Once the partial discharge activity has been measured, the next task – and the more complicated one – is to interpret the partial discharge patterns and classify them into degrees of severity. “Part of the complexity is that partial discharge patterns will vary according to the switchgear design,” notes David Gautschi. “So it is essential to have access to the manufacturer’s database to make sure that partial discharge information will be accurately interpreted. Alstom Grid is going to make its databases available to customers.”
PDwatch Online partial discharge monitoring
The PDwatch Online UHF monitoring system records and displays the UHF signals generated by partial discharges in a gas insulated substation. It is permanently fitted into the substation and can be interrogated remotely at any time. This makes it possible to detect and eliminate emerging dielectric faults before a flashover can occur. Used with suitable sensors, this system can detect critical defects such as particles, coronas, free potentials and insulator voids. It can also be programmed to generate alarms at specified absolute value and time thresholds. “The latest system is very advanced,” points out David Gautschi, “and uses fast algorithms to provide very high accuracy.”

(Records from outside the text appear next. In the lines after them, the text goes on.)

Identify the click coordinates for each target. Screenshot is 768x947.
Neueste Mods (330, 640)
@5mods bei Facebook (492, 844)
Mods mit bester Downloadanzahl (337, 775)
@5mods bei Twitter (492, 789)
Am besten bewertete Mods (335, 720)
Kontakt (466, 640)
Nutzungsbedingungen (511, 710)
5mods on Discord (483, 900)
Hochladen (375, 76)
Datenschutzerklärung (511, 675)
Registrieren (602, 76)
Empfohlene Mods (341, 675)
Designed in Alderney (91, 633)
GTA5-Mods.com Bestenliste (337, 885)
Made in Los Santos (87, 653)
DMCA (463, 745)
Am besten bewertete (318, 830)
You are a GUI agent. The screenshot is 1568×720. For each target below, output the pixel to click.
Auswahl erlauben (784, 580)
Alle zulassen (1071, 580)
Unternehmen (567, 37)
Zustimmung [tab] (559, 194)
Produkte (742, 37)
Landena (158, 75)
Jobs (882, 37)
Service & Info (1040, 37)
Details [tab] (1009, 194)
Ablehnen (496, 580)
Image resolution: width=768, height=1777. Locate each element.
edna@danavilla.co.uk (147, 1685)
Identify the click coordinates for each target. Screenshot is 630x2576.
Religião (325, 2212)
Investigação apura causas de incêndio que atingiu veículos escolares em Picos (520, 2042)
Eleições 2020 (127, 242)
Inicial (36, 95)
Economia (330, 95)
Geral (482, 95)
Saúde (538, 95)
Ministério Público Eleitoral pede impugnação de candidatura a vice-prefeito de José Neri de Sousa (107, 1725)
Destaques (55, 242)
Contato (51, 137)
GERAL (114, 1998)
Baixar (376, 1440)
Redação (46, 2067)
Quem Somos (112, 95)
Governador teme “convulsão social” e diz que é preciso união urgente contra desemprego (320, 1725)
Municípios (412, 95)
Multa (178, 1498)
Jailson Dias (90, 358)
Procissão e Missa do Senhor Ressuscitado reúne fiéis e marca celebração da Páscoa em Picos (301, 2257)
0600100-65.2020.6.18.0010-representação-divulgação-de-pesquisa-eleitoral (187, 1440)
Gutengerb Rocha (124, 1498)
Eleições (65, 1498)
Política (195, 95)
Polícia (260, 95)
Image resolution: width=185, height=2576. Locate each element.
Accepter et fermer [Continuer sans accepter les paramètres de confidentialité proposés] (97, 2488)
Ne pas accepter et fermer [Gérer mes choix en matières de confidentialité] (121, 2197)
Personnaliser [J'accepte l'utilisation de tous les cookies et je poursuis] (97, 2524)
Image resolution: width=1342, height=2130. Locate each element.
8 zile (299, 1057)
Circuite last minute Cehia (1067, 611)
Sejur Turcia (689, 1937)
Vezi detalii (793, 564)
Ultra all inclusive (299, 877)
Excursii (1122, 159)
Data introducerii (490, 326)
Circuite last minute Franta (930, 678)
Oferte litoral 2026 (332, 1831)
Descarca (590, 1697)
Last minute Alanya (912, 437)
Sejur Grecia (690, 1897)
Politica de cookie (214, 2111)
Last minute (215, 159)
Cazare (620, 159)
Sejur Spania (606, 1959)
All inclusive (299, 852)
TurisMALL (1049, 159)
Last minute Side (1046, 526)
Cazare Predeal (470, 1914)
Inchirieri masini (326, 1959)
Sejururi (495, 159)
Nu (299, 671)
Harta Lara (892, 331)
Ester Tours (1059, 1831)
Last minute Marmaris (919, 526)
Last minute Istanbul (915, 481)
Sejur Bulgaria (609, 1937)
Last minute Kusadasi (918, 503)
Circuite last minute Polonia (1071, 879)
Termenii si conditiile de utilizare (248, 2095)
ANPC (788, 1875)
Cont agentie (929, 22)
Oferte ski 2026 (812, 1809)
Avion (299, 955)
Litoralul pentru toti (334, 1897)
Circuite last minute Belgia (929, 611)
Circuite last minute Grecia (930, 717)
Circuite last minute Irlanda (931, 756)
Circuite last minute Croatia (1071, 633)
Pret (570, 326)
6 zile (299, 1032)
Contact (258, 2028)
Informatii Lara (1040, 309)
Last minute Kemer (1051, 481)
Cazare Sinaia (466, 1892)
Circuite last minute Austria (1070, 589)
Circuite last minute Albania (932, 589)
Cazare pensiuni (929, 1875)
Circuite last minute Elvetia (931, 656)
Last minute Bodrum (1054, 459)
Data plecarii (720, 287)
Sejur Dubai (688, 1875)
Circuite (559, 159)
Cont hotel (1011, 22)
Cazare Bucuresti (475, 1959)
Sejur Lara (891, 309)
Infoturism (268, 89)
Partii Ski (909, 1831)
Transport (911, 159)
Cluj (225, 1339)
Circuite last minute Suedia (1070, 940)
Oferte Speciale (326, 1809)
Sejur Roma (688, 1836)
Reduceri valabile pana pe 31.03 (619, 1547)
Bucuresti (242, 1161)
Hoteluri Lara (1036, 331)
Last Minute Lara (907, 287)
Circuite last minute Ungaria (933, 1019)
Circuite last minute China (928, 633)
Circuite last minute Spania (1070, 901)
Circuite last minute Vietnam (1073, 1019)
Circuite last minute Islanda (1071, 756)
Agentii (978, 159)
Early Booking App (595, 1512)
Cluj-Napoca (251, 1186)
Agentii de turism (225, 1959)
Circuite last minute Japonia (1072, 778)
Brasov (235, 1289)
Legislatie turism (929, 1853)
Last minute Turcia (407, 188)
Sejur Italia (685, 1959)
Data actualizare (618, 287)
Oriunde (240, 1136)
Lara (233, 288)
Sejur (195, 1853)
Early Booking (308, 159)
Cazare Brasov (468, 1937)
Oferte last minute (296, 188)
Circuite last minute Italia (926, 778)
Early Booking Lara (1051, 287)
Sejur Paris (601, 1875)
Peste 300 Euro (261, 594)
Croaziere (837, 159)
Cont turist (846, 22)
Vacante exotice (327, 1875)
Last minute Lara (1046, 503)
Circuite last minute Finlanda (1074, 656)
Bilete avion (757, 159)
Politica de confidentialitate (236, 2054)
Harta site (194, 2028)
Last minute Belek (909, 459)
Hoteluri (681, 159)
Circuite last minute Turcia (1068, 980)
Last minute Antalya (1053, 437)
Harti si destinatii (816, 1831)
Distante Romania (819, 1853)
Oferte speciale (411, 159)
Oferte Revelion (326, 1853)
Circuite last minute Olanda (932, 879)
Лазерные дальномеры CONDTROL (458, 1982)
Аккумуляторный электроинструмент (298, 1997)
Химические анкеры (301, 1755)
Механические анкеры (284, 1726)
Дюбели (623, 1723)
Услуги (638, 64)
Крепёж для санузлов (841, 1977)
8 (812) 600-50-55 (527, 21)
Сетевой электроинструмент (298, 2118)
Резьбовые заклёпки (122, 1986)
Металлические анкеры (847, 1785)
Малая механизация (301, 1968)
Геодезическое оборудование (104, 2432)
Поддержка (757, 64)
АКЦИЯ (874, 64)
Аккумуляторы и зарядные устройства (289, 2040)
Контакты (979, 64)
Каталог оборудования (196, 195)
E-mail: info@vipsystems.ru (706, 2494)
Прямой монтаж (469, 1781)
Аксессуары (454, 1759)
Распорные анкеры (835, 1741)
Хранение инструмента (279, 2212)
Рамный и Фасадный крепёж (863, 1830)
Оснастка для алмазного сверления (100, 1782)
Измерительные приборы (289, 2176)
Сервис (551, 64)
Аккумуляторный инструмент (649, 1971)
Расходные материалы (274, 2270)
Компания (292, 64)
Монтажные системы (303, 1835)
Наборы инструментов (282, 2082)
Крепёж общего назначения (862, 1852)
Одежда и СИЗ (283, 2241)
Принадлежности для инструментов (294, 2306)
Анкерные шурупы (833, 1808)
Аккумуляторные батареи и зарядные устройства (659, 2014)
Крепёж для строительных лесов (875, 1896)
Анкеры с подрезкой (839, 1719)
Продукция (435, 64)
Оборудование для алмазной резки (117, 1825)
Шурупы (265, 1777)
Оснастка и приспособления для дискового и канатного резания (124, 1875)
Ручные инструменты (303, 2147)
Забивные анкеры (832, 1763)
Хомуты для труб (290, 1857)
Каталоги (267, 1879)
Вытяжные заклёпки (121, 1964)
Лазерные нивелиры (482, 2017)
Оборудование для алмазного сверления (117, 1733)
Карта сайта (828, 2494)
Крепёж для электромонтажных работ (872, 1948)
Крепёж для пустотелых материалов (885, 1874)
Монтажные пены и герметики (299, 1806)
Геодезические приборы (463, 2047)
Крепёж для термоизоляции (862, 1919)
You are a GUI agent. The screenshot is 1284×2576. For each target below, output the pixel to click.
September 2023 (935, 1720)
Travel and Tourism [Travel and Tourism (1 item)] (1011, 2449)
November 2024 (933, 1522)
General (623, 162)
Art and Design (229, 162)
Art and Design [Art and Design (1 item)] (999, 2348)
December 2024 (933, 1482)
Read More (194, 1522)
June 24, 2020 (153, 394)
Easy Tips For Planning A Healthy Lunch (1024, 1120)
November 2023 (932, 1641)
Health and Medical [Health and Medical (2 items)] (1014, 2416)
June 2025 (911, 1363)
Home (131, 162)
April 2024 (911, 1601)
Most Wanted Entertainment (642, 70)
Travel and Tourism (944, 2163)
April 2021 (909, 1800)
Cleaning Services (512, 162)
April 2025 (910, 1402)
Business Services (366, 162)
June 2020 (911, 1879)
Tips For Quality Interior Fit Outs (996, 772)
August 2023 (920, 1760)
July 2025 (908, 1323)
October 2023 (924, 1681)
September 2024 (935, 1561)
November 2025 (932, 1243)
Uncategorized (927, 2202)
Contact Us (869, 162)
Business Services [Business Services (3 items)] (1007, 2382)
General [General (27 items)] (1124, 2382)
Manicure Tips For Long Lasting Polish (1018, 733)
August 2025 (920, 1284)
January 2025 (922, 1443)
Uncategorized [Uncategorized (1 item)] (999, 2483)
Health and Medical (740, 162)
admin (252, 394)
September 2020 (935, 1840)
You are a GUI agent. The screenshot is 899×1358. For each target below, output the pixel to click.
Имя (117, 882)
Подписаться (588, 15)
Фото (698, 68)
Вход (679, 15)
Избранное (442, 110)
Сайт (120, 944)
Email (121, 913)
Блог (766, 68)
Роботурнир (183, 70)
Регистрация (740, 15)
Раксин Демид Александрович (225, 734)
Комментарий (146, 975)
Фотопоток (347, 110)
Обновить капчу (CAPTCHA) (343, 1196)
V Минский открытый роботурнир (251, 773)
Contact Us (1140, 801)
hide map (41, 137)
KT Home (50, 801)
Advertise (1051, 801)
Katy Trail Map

PDwatch portable UHF detector
PDwatch Portable is designed to measure campaigns in substations at the commissioning stage or periodically in the course of the substation’s life. It is a two-in-one device, offering frequency spectrum analysis and time analysis. By using this equipment at regular intervals, developing dielectric faults can also be detected and eliminated before complete breakdown occurs. The portable UHF detector and its laptop PC are fitted into a travelling case and supplied with all necessary cables and accessories.
PDwatch Manager
This software tool enables event records to be managed while at the same time facilitating defect recognition. It can be used locally on the central unit’s human-machine interface (HMI) PC or run from a remote PC via the Internet. It includes a constantly updated library of partial discharges that helps to identify PD patterns. It has the added advantage of saving users a considerable amount of time by generating test reports automatically.